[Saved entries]

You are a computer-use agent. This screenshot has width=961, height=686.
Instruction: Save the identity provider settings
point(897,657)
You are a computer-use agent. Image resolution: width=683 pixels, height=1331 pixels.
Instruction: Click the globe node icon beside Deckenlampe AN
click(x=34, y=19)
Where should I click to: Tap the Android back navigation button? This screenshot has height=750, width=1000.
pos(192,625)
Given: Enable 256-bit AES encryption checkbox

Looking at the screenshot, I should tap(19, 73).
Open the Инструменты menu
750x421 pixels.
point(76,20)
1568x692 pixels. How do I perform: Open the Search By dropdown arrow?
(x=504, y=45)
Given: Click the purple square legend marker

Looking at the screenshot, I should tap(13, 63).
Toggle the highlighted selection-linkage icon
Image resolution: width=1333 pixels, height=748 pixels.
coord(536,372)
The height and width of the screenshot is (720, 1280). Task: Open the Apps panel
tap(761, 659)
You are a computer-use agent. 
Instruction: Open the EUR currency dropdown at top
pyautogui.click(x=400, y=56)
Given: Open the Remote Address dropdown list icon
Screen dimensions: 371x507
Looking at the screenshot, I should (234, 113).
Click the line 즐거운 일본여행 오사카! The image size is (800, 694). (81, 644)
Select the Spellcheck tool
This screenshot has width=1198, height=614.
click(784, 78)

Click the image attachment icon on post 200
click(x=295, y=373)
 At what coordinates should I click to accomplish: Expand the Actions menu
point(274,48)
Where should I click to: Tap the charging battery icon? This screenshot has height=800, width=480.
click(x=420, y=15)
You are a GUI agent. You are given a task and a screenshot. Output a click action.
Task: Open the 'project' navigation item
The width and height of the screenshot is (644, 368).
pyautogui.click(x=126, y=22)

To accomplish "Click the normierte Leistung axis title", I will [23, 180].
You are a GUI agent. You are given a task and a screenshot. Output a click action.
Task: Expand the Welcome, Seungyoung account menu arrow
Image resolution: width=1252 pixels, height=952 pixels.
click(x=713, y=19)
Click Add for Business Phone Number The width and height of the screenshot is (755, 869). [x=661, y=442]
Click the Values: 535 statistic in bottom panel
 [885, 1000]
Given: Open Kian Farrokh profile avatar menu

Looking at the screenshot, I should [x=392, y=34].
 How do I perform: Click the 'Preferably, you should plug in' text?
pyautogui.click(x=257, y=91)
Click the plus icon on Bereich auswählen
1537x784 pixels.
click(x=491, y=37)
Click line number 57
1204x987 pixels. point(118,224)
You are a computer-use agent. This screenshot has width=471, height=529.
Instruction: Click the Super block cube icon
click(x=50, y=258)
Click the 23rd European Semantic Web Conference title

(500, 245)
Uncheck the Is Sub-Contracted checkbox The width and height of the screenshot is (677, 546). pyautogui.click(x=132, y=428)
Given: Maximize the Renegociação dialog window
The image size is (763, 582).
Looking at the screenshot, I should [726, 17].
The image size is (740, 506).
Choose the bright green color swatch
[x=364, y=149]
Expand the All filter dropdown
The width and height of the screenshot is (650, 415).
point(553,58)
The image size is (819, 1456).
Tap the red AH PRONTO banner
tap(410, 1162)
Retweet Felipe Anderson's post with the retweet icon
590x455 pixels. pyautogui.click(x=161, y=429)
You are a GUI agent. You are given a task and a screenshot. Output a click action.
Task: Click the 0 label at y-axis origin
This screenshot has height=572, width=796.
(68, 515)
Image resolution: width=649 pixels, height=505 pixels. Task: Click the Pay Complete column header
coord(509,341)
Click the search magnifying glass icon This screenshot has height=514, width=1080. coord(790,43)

▸ Problem
Whatever is in the entries above, write it out exactly.

▸ Written answer
You are a computer-use agent. This screenshot has width=961, height=686.
Instruction: Save the identity provider settings
point(897,657)
You are a computer-use agent. Image resolution: width=683 pixels, height=1331 pixels.
Instruction: Click the globe node icon beside Deckenlampe AN
click(x=34, y=19)
Where should I click to: Tap the Android back navigation button? This screenshot has height=750, width=1000.
pos(192,625)
Given: Enable 256-bit AES encryption checkbox

Looking at the screenshot, I should tap(19, 73).
Open the Инструменты menu
750x421 pixels.
point(76,20)
1568x692 pixels. How do I perform: Open the Search By dropdown arrow?
(x=504, y=45)
Given: Click the purple square legend marker

Looking at the screenshot, I should tap(13, 63).
Toggle the highlighted selection-linkage icon
Image resolution: width=1333 pixels, height=748 pixels.
coord(536,372)
The height and width of the screenshot is (720, 1280). Task: Open the Apps panel
tap(761, 659)
You are a computer-use agent. 
Instruction: Open the EUR currency dropdown at top
pyautogui.click(x=400, y=56)
Given: Open the Remote Address dropdown list icon
Screen dimensions: 371x507
Looking at the screenshot, I should (234, 113).
Click the line 즐거운 일본여행 오사카! The image size is (800, 694). (81, 644)
Select the Spellcheck tool
This screenshot has width=1198, height=614.
click(784, 78)

Click the image attachment icon on post 200
click(x=295, y=373)
 At what coordinates should I click to accomplish: Expand the Actions menu
point(274,48)
Where should I click to: Tap the charging battery icon? This screenshot has height=800, width=480.
click(x=420, y=15)
You are a GUI agent. You are given a task and a screenshot. Output a click action.
Task: Open the 'project' navigation item
The width and height of the screenshot is (644, 368).
pyautogui.click(x=126, y=22)

To accomplish "Click the normierte Leistung axis title", I will [23, 180].
You are a GUI agent. You are given a task and a screenshot. Output a click action.
Task: Expand the Welcome, Seungyoung account menu arrow
Image resolution: width=1252 pixels, height=952 pixels.
click(x=713, y=19)
Click Add for Business Phone Number The width and height of the screenshot is (755, 869). [x=661, y=442]
Click the Values: 535 statistic in bottom panel
 [885, 1000]
Given: Open Kian Farrokh profile avatar menu

Looking at the screenshot, I should [x=392, y=34].
 How do I perform: Click the 'Preferably, you should plug in' text?
pyautogui.click(x=257, y=91)
Click the plus icon on Bereich auswählen
1537x784 pixels.
click(x=491, y=37)
Click line number 57
1204x987 pixels. point(118,224)
You are a computer-use agent. This screenshot has width=471, height=529.
Instruction: Click the Super block cube icon
click(x=50, y=258)
Click the 23rd European Semantic Web Conference title

(500, 245)
Uncheck the Is Sub-Contracted checkbox The width and height of the screenshot is (677, 546). pyautogui.click(x=132, y=428)
Given: Maximize the Renegociação dialog window
The image size is (763, 582).
Looking at the screenshot, I should [726, 17].
The image size is (740, 506).
Choose the bright green color swatch
[x=364, y=149]
Expand the All filter dropdown
The width and height of the screenshot is (650, 415).
point(553,58)
The image size is (819, 1456).
Tap the red AH PRONTO banner
tap(410, 1162)
Retweet Felipe Anderson's post with the retweet icon
590x455 pixels. pyautogui.click(x=161, y=429)
You are a GUI agent. You are given a task and a screenshot. Output a click action.
Task: Click the 0 label at y-axis origin
This screenshot has height=572, width=796.
(68, 515)
Image resolution: width=649 pixels, height=505 pixels. Task: Click the Pay Complete column header
coord(509,341)
Click the search magnifying glass icon This screenshot has height=514, width=1080. coord(790,43)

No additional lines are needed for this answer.